*** Opening Working data ***
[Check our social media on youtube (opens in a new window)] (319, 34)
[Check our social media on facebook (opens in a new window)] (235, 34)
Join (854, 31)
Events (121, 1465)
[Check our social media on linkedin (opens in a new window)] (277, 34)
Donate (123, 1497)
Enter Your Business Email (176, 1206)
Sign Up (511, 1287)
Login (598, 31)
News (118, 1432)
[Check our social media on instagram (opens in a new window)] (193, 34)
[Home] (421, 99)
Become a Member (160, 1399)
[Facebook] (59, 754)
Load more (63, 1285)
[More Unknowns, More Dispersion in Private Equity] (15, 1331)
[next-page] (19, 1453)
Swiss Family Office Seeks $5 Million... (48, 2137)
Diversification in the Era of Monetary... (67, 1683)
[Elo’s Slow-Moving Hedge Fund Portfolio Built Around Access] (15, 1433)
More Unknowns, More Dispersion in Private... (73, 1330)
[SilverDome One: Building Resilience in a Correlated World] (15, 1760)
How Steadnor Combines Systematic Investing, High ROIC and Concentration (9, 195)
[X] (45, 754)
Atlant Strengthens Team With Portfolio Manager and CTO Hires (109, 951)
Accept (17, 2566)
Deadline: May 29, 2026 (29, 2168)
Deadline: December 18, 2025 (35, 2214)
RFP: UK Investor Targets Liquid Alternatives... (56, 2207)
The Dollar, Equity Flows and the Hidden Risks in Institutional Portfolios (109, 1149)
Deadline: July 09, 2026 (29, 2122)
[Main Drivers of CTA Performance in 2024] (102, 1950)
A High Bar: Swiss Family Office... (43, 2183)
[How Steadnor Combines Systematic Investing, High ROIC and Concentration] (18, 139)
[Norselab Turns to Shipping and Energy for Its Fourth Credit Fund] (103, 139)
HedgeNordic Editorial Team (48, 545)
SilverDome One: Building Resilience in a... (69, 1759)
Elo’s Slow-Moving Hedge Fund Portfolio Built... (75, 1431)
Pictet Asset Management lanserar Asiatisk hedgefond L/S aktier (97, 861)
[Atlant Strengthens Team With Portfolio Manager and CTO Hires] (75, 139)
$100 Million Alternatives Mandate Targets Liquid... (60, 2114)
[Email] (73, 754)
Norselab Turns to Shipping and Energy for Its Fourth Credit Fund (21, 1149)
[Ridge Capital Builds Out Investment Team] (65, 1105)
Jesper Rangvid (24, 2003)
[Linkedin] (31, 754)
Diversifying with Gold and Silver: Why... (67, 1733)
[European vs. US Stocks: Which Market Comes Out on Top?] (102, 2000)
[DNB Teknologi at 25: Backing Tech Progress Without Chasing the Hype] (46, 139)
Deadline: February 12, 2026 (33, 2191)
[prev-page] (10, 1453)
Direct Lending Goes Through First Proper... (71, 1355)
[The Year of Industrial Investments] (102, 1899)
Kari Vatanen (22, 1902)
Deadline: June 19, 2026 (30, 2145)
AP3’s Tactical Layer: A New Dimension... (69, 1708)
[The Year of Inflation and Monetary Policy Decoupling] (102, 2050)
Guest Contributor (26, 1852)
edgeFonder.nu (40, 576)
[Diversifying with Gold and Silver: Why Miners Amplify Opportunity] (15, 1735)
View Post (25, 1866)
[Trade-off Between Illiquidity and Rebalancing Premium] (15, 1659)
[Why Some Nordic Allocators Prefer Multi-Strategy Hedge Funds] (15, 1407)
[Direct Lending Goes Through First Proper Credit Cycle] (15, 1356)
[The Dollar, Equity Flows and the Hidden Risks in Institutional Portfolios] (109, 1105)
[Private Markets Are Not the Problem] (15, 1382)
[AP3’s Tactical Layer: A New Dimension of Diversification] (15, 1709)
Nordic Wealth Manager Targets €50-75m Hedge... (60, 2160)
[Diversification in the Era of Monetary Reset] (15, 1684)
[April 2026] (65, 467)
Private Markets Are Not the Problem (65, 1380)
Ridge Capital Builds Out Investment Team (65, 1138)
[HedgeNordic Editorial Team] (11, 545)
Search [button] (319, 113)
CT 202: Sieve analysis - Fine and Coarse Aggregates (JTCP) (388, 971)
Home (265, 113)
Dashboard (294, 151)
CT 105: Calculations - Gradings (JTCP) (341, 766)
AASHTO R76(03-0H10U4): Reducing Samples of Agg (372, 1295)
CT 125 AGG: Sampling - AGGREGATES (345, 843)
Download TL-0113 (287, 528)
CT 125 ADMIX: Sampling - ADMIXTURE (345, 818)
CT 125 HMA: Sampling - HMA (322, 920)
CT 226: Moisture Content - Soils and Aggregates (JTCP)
*** Closing Working data ***
= Problem description =
The records must be given again in full, exactly as shown.

= Written solution =
[Check our social media on youtube (opens in a new window)] (319, 34)
[Check our social media on facebook (opens in a new window)] (235, 34)
Join (854, 31)
Events (121, 1465)
[Check our social media on linkedin (opens in a new window)] (277, 34)
Donate (123, 1497)
Enter Your Business Email (176, 1206)
Sign Up (511, 1287)
Login (598, 31)
News (118, 1432)
[Check our social media on instagram (opens in a new window)] (193, 34)
[Home] (421, 99)
Become a Member (160, 1399)
[Facebook] (59, 754)
Load more (63, 1285)
[More Unknowns, More Dispersion in Private Equity] (15, 1331)
[next-page] (19, 1453)
Swiss Family Office Seeks $5 Million... (48, 2137)
Diversification in the Era of Monetary... (67, 1683)
[Elo’s Slow-Moving Hedge Fund Portfolio Built Around Access] (15, 1433)
More Unknowns, More Dispersion in Private... (73, 1330)
[SilverDome One: Building Resilience in a Correlated World] (15, 1760)
How Steadnor Combines Systematic Investing, High ROIC and Concentration (9, 195)
[X] (45, 754)
Atlant Strengthens Team With Portfolio Manager and CTO Hires (109, 951)
Accept (17, 2566)
Deadline: May 29, 2026 (29, 2168)
Deadline: December 18, 2025 (35, 2214)
RFP: UK Investor Targets Liquid Alternatives... (56, 2207)
The Dollar, Equity Flows and the Hidden Risks in Institutional Portfolios (109, 1149)
Deadline: July 09, 2026 (29, 2122)
[Main Drivers of CTA Performance in 2024] (102, 1950)
A High Bar: Swiss Family Office... (43, 2183)
[How Steadnor Combines Systematic Investing, High ROIC and Concentration] (18, 139)
[Norselab Turns to Shipping and Energy for Its Fourth Credit Fund] (103, 139)
HedgeNordic Editorial Team (48, 545)
SilverDome One: Building Resilience in a... (69, 1759)
Elo’s Slow-Moving Hedge Fund Portfolio Built... (75, 1431)
Pictet Asset Management lanserar Asiatisk hedgefond L/S aktier (97, 861)
[Atlant Strengthens Team With Portfolio Manager and CTO Hires] (75, 139)
$100 Million Alternatives Mandate Targets Liquid... (60, 2114)
[Email] (73, 754)
Norselab Turns to Shipping and Energy for Its Fourth Credit Fund (21, 1149)
[Ridge Capital Builds Out Investment Team] (65, 1105)
Jesper Rangvid (24, 2003)
[Linkedin] (31, 754)
Diversifying with Gold and Silver: Why... (67, 1733)
[European vs. US Stocks: Which Market Comes Out on Top?] (102, 2000)
[DNB Teknologi at 25: Backing Tech Progress Without Chasing the Hype] (46, 139)
Deadline: February 12, 2026 (33, 2191)
[prev-page] (10, 1453)
Direct Lending Goes Through First Proper... (71, 1355)
[The Year of Industrial Investments] (102, 1899)
Kari Vatanen (22, 1902)
Deadline: June 19, 2026 (30, 2145)
AP3’s Tactical Layer: A New Dimension... (69, 1708)
[The Year of Inflation and Monetary Policy Decoupling] (102, 2050)
Guest Contributor (26, 1852)
edgeFonder.nu (40, 576)
[Diversifying with Gold and Silver: Why Miners Amplify Opportunity] (15, 1735)
View Post (25, 1866)
[Trade-off Between Illiquidity and Rebalancing Premium] (15, 1659)
[Why Some Nordic Allocators Prefer Multi-Strategy Hedge Funds] (15, 1407)
[Direct Lending Goes Through First Proper Credit Cycle] (15, 1356)
[The Dollar, Equity Flows and the Hidden Risks in Institutional Portfolios] (109, 1105)
[Private Markets Are Not the Problem] (15, 1382)
[AP3’s Tactical Layer: A New Dimension of Diversification] (15, 1709)
Nordic Wealth Manager Targets €50-75m Hedge... (60, 2160)
[Diversification in the Era of Monetary Reset] (15, 1684)
[April 2026] (65, 467)
Private Markets Are Not the Problem (65, 1380)
Ridge Capital Builds Out Investment Team (65, 1138)
[HedgeNordic Editorial Team] (11, 545)
Search [button] (319, 113)
CT 202: Sieve analysis - Fine and Coarse Aggregates (JTCP) (388, 971)
Home (265, 113)
Dashboard (294, 151)
CT 105: Calculations - Gradings (JTCP) (341, 766)
AASHTO R76(03-0H10U4): Reducing Samples of Agg (372, 1295)
CT 125 AGG: Sampling - AGGREGATES (345, 843)
Download TL-0113 (287, 528)
CT 125 ADMIX: Sampling - ADMIXTURE (345, 818)
CT 125 HMA: Sampling - HMA (322, 920)
CT 226: Moisture Content - Soils and Aggregates (JTCP)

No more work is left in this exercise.